Stephen Haswell, a professor of chemistry at the university and corresponding author on the paper, told PCR Insider this week that the research group designed the PCR technology as part of a larger project to develop a microfluidic lab on a chip that integrates DNA extraction, amplification, and fingerprinting.

"On the sidelines of this was looking more closely at the PCR process," Haswell said. Conventional PCR instrumentation, he said, often produces a data curve caused by a thermal mass transfer effect as the instrument tries to hit optimal temperatures.

"What was obvious from the chemist's point of view was that this is an incredibly inefficient process, because it leads to mispriming and a lack of real control of the amplification mechanism, which is purely a biochemical reaction," Haswell said. He added that many commercial PCR assay kits have actually been modified to work with this so-called thermal lag.

To address this issue, the group designed a device that would eliminate the thermal transfer process. The device consists of a tuned microwave cavity for direct substrate heating coupled with compressed air delivery for air impingement cooling.

"The microwaves heat the glass directly by an RF excitation," Haswell said. "So you're heating the entire thing homogeneously at the same time. You're not heating something that is then heating the glass; you're just heating the glass."

Because the sample volumes are very small — less than a microliter — "it effectively has no thermal mass in that process, and thermal transfer is instantaneous, so you're not seeing these thermal lags," Haswell said, adding that the cooling process is equally fast.

To test their device, the researchers performed amplification of the Amelogenin locus from saliva samples collected from volunteers. They extracted DNA from the sample using Qiagen's QIAamp DNA micro kit, and conducted PCR using hot-start GoTaq DNA polymerase from Promega.

They analyzed PCR products by capillary electrophoresis and ran PCR control samples on a TC-312 thermal cycler from Techne. The on-chip amplification reaction involved thermal cycling between temperatures for DNA denaturation (94°C), primer annealing (59°C), and DNA extension (72°C) for 28 cycles.

They were able to amplify Amelogenin DNA from both male and female donors. Further, the microwave heating system varied no less than plus or minus 0.1°C at each temperature target; and was found to have a response speed "orders of magnitude" faster than that of current commercial systems, including the Techne and other undisclosed platforms, the researchers wrote in their paper.

Specifically, the microwave system enabled 28 cycles to be performed in 42 minutes, which bested previous reports of 33 cycles in 127 minutes for microwave PCR systems operated with larger reagent volumes, according to the paper.

"Now that we have that 0.1-degree control, we would like to be able to look at the way things like hybridization reactions work, where … you can really fine tune into the number of bases you have present, and control that efficiently," Haswell said.

One application envisioned by the researchers is point-of-testing forensics analysis.
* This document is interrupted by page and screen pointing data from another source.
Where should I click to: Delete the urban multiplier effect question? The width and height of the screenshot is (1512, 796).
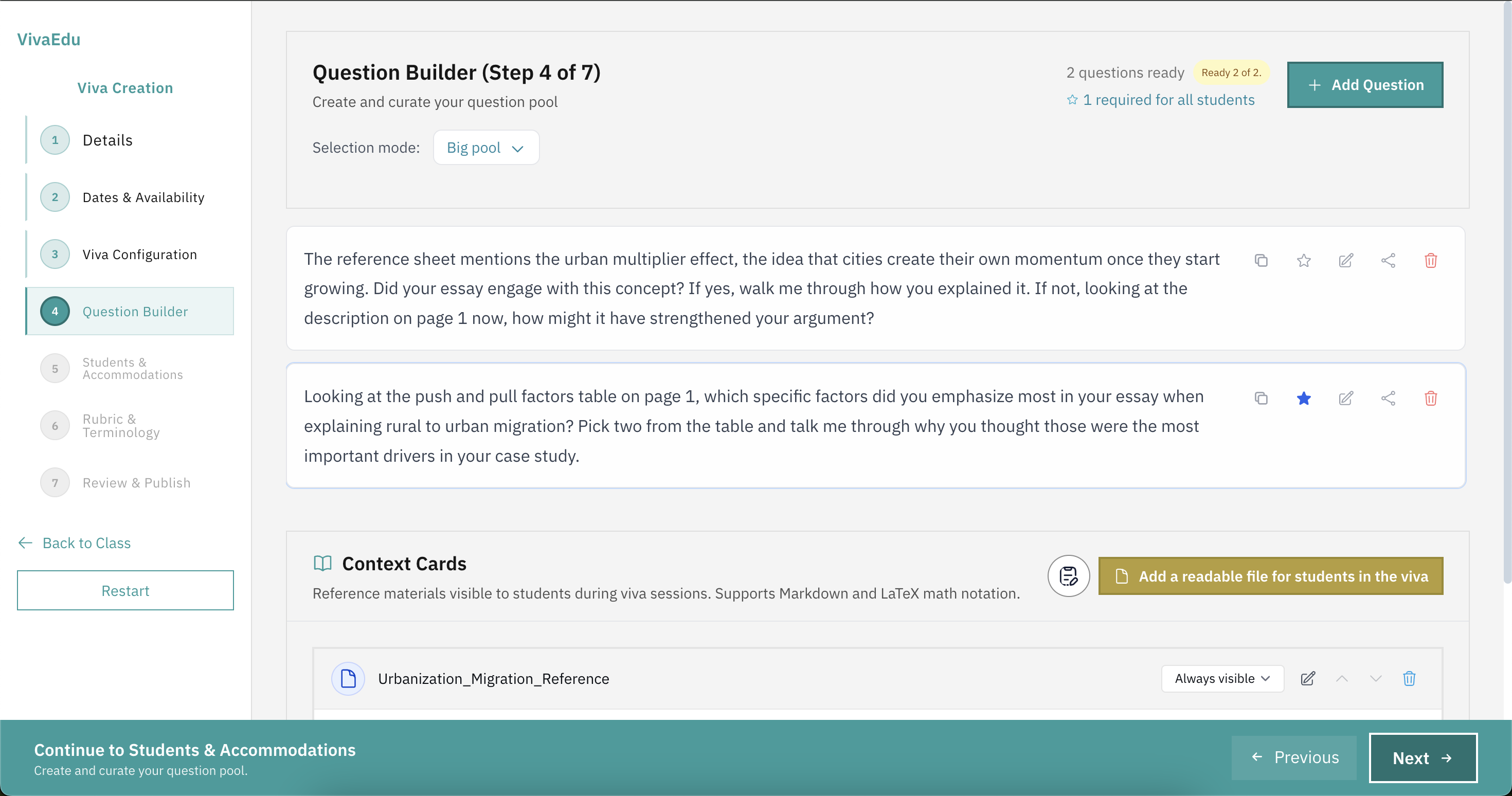tap(1430, 260)
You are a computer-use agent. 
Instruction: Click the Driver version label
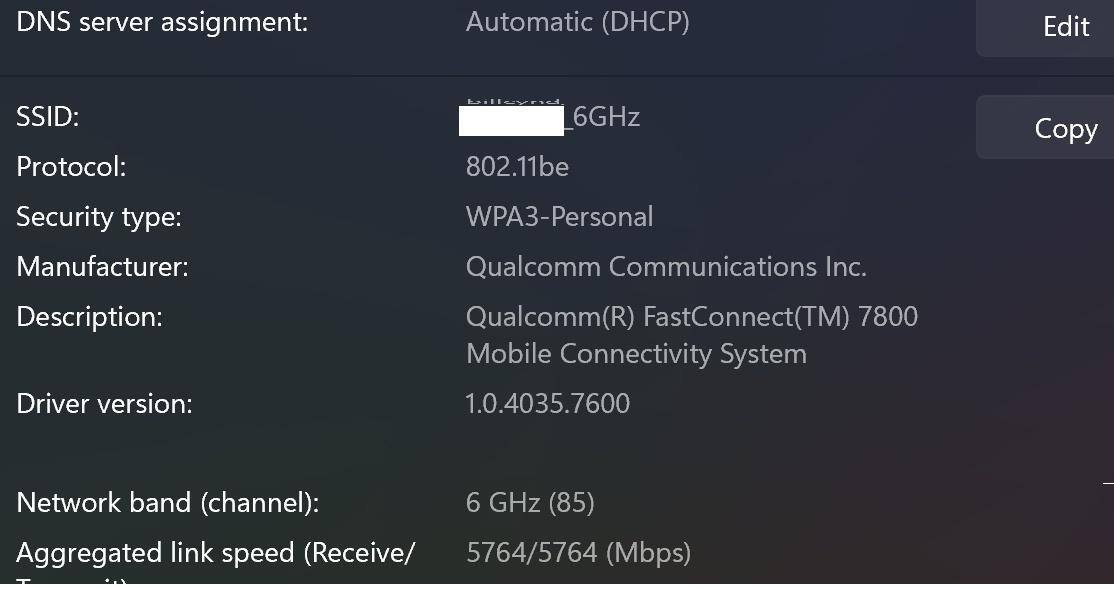104,404
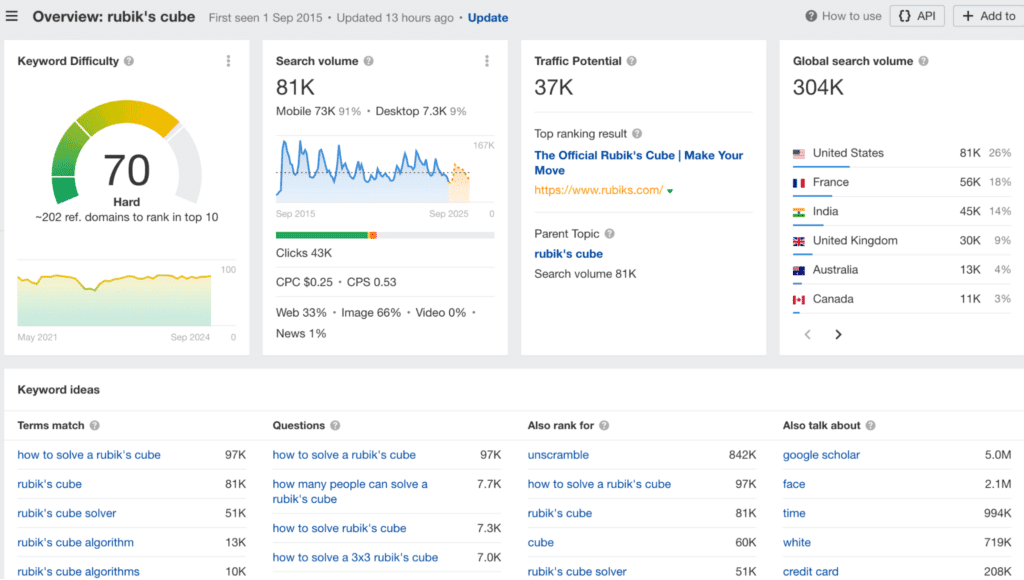This screenshot has width=1024, height=580.
Task: Click the Add to button
Action: pyautogui.click(x=989, y=16)

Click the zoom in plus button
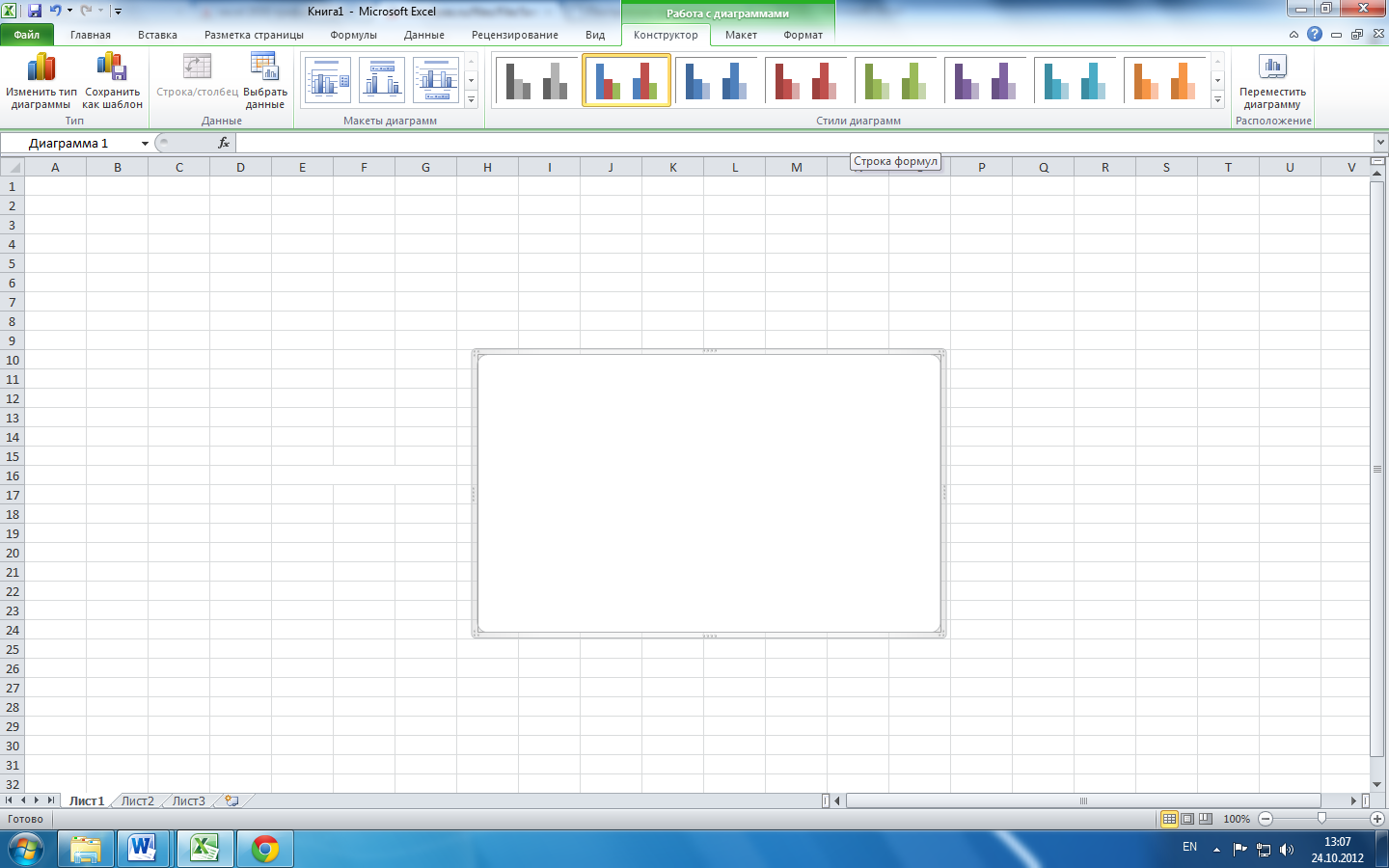[x=1377, y=819]
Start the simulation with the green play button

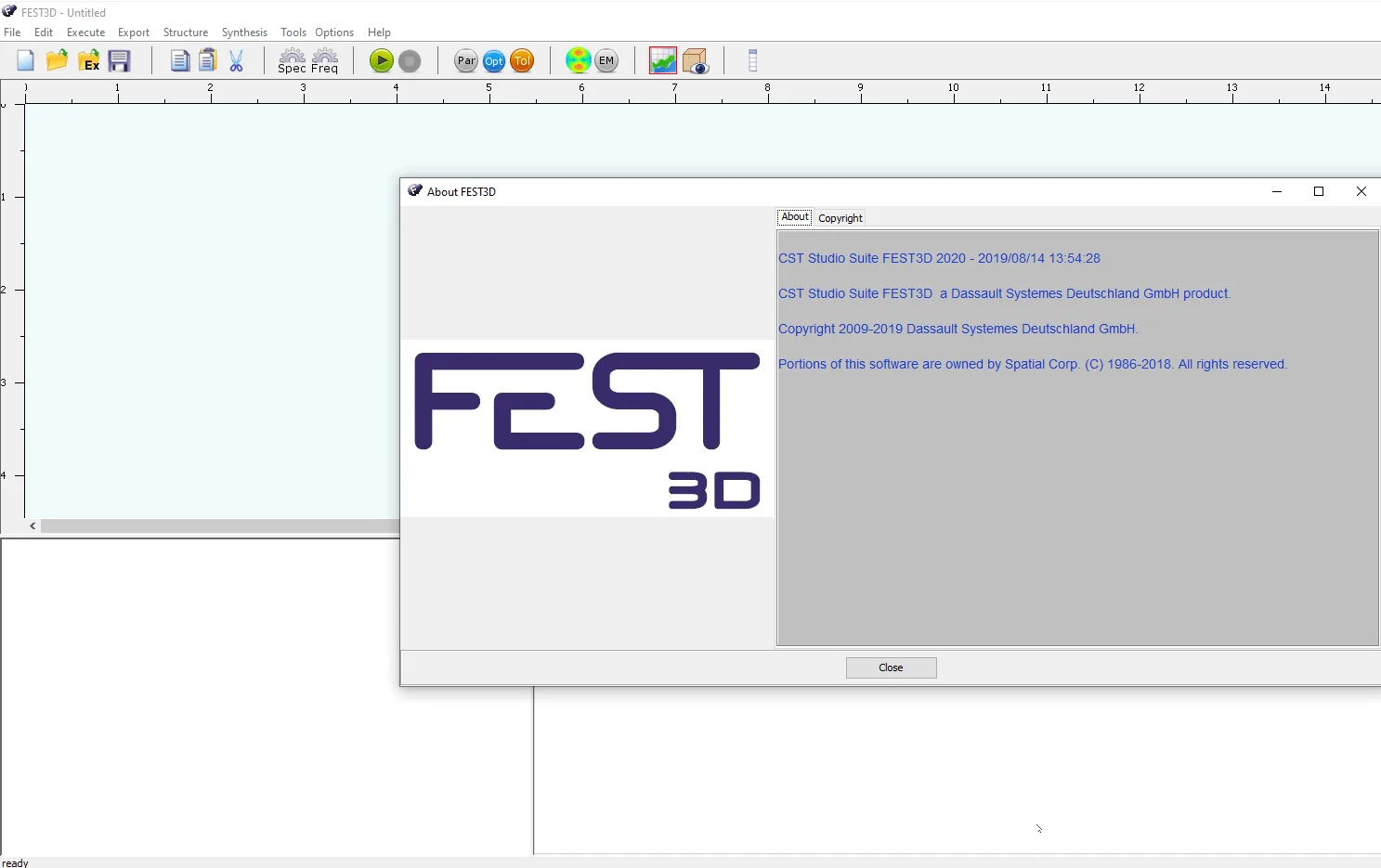[x=381, y=61]
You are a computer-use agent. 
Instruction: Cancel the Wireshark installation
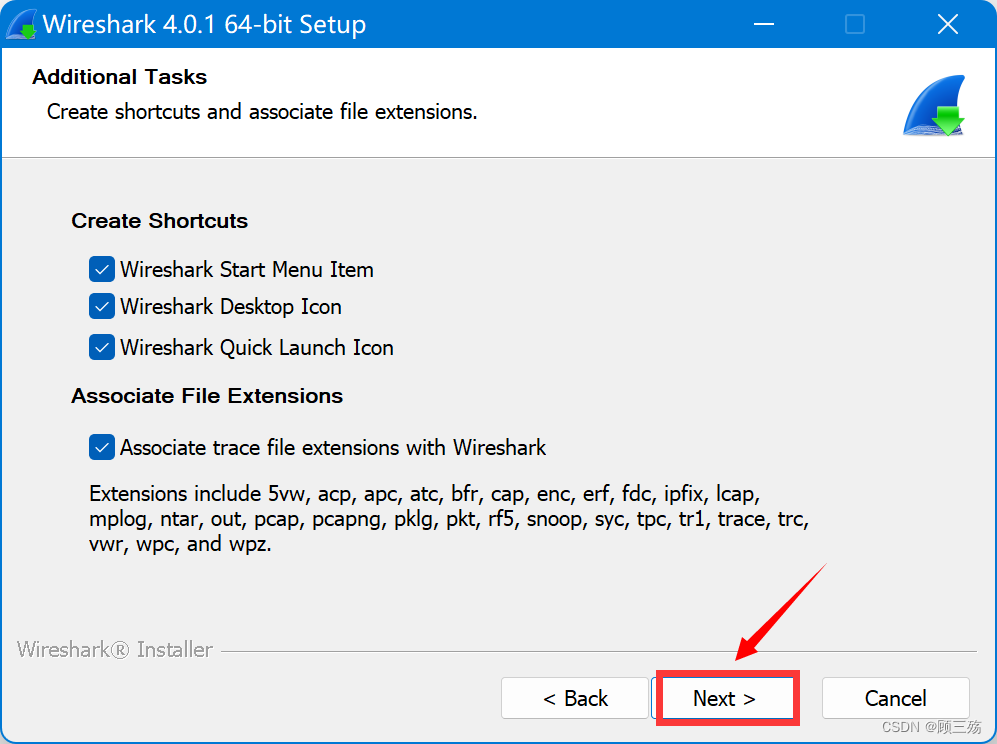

However, other applications that could benefit from portable, fast, and inexpensive PCR, such as point-of-care diagnostics and environmental testing, are also possible.

"We can make this into a small device with relatively low power needs," Haswell said. "An aspect of this is the capability to do stuff like real-time PCR and hybridization reactions in a medical setting. And you could multiplex this to look at multiple infectious diseases. And there would be no problem putting a fiber optic laser probe or something like that in it. But we've got a lot more development to go."

The group has applied for PCT patents on the microwave method and more broadly on the lab on a chip. In the meantime, the researchers are exploring potential commercialization routes for the technology, "which is still at a very early stage," Haswell said.

"If we could find someone with a real need [for] either the portability, speed, or selectivity …we engineer our own boxes, make our own chips, and if you wanted a lot of them, we could find a way to do it," Haswell said. "But we don't have any need to do that. So we need people that would want to pull this technology from us so we could pass it over to them."